Extract provided —
'''

I was disappointed to find that my negative assumptions were erroneous. Disappointed because, for a writer, it’s always easier to tear something or someone down than to mete out praise. Writers are a black-hearted, usually-not-very-photogenic race of trolls. To a writer, complaining is a natural as any of the nastier bodily functions.

 

But, doling out praise – now there’s a challenge, on par with snatching Hippolyta’s girdle. Especially when it’s deserved. And Utah Valley University’s library, small though it may be, deserves some praise. It probably deserves more than many of our school’s bibliophiles might initially give it. And it definitely deserves more than I initially suspected.

'''

Short task 1 — Rewrite the part of the library passage that opens with the words containing "I was disappointed" and closes with "nastier bodily functions.", using "goblins" in place of "trolls".

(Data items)
'''

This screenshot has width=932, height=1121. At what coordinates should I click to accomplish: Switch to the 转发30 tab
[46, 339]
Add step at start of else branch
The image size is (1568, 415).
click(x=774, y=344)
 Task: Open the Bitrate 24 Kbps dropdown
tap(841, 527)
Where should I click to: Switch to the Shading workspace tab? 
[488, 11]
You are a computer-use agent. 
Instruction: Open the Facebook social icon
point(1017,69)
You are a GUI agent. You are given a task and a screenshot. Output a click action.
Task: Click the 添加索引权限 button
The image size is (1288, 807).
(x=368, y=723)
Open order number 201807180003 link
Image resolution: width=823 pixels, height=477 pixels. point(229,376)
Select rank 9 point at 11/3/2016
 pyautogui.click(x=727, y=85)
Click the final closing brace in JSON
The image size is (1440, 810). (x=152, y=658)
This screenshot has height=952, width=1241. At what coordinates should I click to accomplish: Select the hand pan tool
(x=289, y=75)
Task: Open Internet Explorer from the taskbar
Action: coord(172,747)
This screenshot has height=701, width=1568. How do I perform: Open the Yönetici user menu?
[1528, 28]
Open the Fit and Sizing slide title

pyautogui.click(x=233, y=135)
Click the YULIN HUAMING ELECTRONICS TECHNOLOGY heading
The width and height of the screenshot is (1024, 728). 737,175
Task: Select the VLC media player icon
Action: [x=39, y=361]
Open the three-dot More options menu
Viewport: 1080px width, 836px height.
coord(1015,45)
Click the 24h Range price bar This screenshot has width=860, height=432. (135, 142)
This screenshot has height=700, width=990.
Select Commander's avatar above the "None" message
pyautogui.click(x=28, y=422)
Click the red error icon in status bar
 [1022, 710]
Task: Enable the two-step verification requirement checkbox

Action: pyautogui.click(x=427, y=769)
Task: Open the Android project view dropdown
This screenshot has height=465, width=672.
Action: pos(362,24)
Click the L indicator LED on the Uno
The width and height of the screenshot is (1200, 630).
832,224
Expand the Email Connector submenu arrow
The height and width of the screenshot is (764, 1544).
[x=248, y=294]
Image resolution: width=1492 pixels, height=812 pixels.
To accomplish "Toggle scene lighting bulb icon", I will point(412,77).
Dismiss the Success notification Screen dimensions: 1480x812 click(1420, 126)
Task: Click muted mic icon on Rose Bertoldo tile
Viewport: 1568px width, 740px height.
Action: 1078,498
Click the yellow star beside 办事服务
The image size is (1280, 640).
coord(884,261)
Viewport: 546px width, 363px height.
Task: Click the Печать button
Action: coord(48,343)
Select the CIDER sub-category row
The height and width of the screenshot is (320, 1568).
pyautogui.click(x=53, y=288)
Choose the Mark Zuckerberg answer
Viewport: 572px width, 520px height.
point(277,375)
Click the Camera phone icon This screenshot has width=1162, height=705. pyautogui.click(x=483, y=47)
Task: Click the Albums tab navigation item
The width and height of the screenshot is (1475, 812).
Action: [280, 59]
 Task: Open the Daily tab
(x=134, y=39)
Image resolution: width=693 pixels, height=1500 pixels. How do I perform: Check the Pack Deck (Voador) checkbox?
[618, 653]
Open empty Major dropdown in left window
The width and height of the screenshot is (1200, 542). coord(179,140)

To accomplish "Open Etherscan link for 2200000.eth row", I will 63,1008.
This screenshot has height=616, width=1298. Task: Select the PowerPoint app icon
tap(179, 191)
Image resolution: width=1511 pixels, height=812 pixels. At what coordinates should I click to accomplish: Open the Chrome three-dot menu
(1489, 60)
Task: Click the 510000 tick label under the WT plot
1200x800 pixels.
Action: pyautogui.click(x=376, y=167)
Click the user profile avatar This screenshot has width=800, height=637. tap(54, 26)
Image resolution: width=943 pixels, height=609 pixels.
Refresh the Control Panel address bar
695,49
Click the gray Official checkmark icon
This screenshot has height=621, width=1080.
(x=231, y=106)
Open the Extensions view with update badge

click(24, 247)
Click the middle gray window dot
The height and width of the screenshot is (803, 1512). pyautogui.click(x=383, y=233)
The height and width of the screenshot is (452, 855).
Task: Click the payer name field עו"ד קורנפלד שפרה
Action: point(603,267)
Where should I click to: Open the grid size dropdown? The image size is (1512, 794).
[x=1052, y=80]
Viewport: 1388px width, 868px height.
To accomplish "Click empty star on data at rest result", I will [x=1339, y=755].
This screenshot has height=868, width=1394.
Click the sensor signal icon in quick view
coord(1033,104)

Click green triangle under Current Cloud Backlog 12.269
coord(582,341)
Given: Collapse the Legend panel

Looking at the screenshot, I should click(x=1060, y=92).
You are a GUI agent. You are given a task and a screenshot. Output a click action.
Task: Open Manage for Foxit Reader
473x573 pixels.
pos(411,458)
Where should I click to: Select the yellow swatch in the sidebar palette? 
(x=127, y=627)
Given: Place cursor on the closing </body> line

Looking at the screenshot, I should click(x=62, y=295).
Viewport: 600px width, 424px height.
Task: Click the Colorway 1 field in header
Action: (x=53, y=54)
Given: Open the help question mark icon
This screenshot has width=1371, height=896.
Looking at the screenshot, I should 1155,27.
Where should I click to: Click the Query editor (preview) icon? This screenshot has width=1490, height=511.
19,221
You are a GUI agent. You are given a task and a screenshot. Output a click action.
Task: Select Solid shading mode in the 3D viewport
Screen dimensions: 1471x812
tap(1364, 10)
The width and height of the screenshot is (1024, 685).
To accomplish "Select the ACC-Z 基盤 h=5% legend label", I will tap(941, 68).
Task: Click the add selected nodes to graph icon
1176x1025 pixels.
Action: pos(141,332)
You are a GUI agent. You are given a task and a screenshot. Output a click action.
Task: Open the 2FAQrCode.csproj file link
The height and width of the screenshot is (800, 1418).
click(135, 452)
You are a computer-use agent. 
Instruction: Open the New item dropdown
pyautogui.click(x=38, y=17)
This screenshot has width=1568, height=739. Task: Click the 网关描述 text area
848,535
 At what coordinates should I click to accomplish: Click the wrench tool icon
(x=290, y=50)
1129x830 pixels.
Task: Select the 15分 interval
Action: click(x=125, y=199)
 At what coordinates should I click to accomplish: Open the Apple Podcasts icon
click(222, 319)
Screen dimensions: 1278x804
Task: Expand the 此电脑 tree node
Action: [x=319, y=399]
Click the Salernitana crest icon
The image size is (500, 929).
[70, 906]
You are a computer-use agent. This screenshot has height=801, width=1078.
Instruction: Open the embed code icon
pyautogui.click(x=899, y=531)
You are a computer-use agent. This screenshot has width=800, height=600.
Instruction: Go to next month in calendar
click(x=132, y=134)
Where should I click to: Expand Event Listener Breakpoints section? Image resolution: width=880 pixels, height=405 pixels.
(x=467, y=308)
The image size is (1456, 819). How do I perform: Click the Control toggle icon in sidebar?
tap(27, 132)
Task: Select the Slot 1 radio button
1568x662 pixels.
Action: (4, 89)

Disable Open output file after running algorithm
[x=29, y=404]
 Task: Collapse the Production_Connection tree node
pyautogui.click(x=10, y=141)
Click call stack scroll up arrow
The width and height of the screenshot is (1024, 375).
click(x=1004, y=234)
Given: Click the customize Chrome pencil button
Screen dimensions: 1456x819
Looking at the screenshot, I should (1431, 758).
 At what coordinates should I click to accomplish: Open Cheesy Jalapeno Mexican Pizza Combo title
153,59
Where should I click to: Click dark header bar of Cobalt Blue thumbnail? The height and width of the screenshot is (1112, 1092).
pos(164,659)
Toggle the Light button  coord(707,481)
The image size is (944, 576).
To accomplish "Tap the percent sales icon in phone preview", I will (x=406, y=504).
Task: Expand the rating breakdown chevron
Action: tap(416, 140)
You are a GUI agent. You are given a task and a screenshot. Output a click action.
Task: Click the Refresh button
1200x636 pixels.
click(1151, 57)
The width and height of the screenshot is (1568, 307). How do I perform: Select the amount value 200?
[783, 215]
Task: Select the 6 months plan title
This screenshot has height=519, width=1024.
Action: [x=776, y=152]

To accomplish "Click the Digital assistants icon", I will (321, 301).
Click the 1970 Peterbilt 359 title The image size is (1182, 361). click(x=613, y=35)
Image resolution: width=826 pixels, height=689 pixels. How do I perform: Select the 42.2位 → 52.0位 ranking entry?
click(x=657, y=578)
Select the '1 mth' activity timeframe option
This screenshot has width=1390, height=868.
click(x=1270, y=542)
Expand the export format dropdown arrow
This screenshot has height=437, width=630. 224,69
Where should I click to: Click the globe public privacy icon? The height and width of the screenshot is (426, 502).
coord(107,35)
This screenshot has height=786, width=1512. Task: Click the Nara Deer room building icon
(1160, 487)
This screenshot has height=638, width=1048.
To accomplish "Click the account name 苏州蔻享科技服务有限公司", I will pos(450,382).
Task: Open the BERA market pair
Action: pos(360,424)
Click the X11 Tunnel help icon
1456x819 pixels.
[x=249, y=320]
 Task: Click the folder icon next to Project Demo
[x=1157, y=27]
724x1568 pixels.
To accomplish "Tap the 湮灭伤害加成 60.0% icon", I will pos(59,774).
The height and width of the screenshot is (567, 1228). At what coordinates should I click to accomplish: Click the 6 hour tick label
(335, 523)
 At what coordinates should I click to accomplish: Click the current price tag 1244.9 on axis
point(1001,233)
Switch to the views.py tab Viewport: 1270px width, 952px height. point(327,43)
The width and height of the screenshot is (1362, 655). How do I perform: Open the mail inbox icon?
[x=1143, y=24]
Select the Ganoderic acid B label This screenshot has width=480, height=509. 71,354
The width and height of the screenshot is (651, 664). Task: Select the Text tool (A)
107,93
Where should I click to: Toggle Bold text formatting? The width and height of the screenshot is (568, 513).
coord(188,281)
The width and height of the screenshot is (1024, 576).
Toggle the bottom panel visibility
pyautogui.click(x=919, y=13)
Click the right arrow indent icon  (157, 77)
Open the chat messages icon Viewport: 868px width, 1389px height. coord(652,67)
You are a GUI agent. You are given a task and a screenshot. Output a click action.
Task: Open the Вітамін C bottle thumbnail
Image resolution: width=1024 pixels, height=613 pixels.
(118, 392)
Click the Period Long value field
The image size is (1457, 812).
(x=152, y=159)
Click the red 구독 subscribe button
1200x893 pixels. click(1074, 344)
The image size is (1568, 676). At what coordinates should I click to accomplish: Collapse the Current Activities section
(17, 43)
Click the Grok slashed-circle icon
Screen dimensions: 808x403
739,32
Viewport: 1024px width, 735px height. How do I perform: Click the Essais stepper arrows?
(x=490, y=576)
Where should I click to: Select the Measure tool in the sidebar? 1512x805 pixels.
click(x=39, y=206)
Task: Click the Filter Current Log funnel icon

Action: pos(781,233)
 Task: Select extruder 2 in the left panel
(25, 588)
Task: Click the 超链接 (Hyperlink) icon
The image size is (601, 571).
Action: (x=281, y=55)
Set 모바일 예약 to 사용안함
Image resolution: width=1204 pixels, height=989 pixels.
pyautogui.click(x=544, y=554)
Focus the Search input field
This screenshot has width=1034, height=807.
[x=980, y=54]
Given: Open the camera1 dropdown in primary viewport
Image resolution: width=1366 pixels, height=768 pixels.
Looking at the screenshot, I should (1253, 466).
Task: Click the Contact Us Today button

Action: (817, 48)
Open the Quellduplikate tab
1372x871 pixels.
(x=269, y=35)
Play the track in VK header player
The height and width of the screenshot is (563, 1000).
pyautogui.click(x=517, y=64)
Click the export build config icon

'''

Short task 2 — Quote the part of the data items that opens with the line containing "Task: Open the Bitrate 24 Kbps dropdown" and closes with the line containing "Dismiss the Success", including both of those lines.

Task solution 1 —
I was disappointed to find that my negative assumptions were erroneous. Disappointed because, for a writer, it’s always easier to tear something or someone down than to mete out praise. Writers are a black-hearted, usually-not-very-photogenic race of goblins. To a writer, complaining is a natural as any of the nastier bodily functions.

Task solution 2 —
 Task: Open the Bitrate 24 Kbps dropdown
tap(841, 527)
Where should I click to: Switch to the Shading workspace tab? 
[488, 11]
You are a computer-use agent. 
Instruction: Open the Facebook social icon
point(1017,69)
You are a GUI agent. You are given a task and a screenshot. Output a click action.
Task: Click the 添加索引权限 button
The image size is (1288, 807).
(x=368, y=723)
Open order number 201807180003 link
Image resolution: width=823 pixels, height=477 pixels. point(229,376)
Select rank 9 point at 11/3/2016
 pyautogui.click(x=727, y=85)
Click the final closing brace in JSON
The image size is (1440, 810). (x=152, y=658)
This screenshot has height=952, width=1241. At what coordinates should I click to accomplish: Select the hand pan tool
(x=289, y=75)
Task: Open Internet Explorer from the taskbar
Action: coord(172,747)
This screenshot has height=701, width=1568. How do I perform: Open the Yönetici user menu?
[1528, 28]
Open the Fit and Sizing slide title

pyautogui.click(x=233, y=135)
Click the YULIN HUAMING ELECTRONICS TECHNOLOGY heading
The width and height of the screenshot is (1024, 728). 737,175
Task: Select the VLC media player icon
Action: [x=39, y=361]
Open the three-dot More options menu
Viewport: 1080px width, 836px height.
coord(1015,45)
Click the 24h Range price bar This screenshot has width=860, height=432. (135, 142)
This screenshot has height=700, width=990.
Select Commander's avatar above the "None" message
pyautogui.click(x=28, y=422)
Click the red error icon in status bar
 [1022, 710]
Task: Enable the two-step verification requirement checkbox

Action: pyautogui.click(x=427, y=769)
Task: Open the Android project view dropdown
This screenshot has height=465, width=672.
Action: pos(362,24)
Click the L indicator LED on the Uno
The width and height of the screenshot is (1200, 630).
832,224
Expand the Email Connector submenu arrow
The height and width of the screenshot is (764, 1544).
[x=248, y=294]
Image resolution: width=1492 pixels, height=812 pixels.
To accomplish "Toggle scene lighting bulb icon", I will point(412,77).
Dismiss the Success notification Screen dimensions: 1480x812 click(1420, 126)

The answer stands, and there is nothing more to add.